Soil: It does best in a mineral soil, good drainage is essential.
Watering: Water sparingly during the summer months and keep dry in winter. In the short growing season it likes ample water and in this period it grows rather quickly, though not for a long time. When not in growth it is killed right away, when given too much water.
Frost Tolerance: Tender, it needs frost protection. Recommended minimum temperature is 12 °C or even above.
Propagation: It is propagated from seed sown during spring or summer or by grafting stem.. Germination occurs within 3 weeks. Sowing seed of this self fertile species is the surest method of growing typical offspring and seedlings are in the first season relatively easy to grow. It can be grafted as well.

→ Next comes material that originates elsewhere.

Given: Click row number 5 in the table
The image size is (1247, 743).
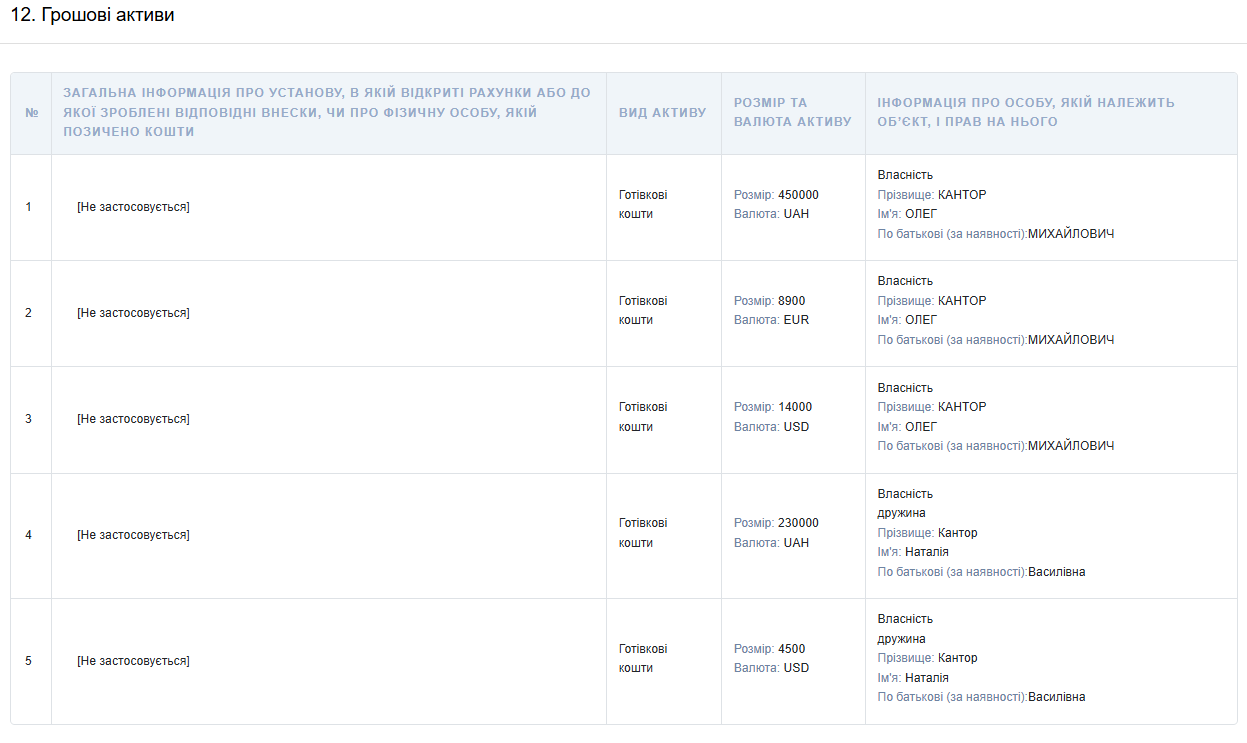Looking at the screenshot, I should coord(28,661).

Grafting: The plants that are grafted on a more vigorous and easier stocks are easier to keep, grow faster and produce more flowers and seeds. The method of grafting euphorbias differs little from that of other succulents, except in one important aspect. The latex must be washed or sprayed off until hardly anything remains. After the latex flow has stopped, a further 1-2 mm slice can be taken from both surfaces without a new latex flow starting. Both scion and stock need to be at the start of the growing season. The stock should be cut as near as possible to the growing tip, as here the vascular bundles are dense and not yet woody and will feed the scion in the best possible way. Where possible stock and scion should be of similar diameter. The cut surfaces are held together with elastic bands in cross style, over the plant top and under the pot. The plants should be left in an airy and shady place for 7-10 days before the bands are removed.
Warning: As with all other euphorbias when a plant get damaged it exudes a thick white milky sap known as latex. This latex is poisonous and particularly dangerous for the eyes, skin and mucous membranes. So pay extreme attention not to get any in your eyes or mouth. Cultivated plants must be handled carefully.